Дятлов будет доволен.
Взгляд на трансформаторную будку с черепом, молнией и грозным предупреждением: «Не влезай! Убьёт!»
Всё так спутано…
И Дятлов доволен, хотя выслушивает хмуро, брезгливо оттопырив губу. Папироса забывчиво дымится между пальцами, сжатой в кулак руки. Так и чудится – размахнется и жахнет по рапорту со всего маху. Только искры в стороны. Но другая рука расслаблена. Указательный постукивает по столешнице. Тук-тук, тук-тук, тук-тук.
– Еще раз, – требует Дятлов. – От начала и до конца со всеми подробностями. Самыми мельчайшими. Физиологическими.

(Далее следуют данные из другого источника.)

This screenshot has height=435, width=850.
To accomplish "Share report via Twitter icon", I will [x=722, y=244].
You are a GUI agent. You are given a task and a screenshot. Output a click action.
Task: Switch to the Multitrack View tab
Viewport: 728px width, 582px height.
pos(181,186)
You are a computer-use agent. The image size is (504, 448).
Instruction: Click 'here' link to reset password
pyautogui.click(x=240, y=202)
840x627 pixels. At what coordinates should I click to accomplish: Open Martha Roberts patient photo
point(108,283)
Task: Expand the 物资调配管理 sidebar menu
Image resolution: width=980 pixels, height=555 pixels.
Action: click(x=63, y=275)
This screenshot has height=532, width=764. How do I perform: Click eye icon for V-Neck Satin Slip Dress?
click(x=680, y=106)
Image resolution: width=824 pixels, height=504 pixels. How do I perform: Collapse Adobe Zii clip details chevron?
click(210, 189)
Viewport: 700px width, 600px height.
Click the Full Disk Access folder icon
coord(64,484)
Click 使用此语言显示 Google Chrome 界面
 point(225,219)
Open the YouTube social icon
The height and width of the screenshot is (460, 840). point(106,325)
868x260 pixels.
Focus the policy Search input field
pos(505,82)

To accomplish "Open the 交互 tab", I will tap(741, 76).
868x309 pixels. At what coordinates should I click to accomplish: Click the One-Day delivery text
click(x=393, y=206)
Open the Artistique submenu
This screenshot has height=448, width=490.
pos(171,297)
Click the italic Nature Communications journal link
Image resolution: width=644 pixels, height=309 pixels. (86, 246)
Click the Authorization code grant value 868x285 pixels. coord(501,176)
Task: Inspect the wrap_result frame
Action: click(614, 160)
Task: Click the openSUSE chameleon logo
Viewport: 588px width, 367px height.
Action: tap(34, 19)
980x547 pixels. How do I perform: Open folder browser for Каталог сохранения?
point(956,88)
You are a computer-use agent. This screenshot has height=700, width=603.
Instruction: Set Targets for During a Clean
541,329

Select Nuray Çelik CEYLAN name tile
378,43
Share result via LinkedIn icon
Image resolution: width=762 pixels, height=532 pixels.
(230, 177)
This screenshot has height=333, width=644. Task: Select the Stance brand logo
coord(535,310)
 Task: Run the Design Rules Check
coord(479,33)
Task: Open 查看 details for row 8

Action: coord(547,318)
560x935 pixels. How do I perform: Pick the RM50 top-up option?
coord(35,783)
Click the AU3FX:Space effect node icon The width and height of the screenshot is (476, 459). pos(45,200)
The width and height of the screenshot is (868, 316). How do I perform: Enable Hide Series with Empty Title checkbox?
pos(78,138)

Не удивляюсь. Его стиль. Пишется рапорт. Затем – устный доклад. Затем доклад повторяется. Еще и еще. До изнеможения, когда память окончательно сдается и щедро высыпает до того скрываемые подробности, о которых забываешь. Но, надо же, – вот они! Последнее усилие – самое продуктивное. Все остальное – подготовка, подход.
Повторяю тщательно, вдумчиво, с физиологическими подробностями. Как для врача забеременевшая институтка. Это не. Это Дятлов. На подобные метафоры нет воображения. И способностей.
– Стоп. Почему бугор не оприходовал тебя первым?
Вопрос вопросов. Почему вас, товарищ стажер, не изнасиловали оба бандита, а только один и, к тому же, наиболее никчемный?
– Не знаю, товарищ майор, – только каблуками не щелкаю. Больше не повторится.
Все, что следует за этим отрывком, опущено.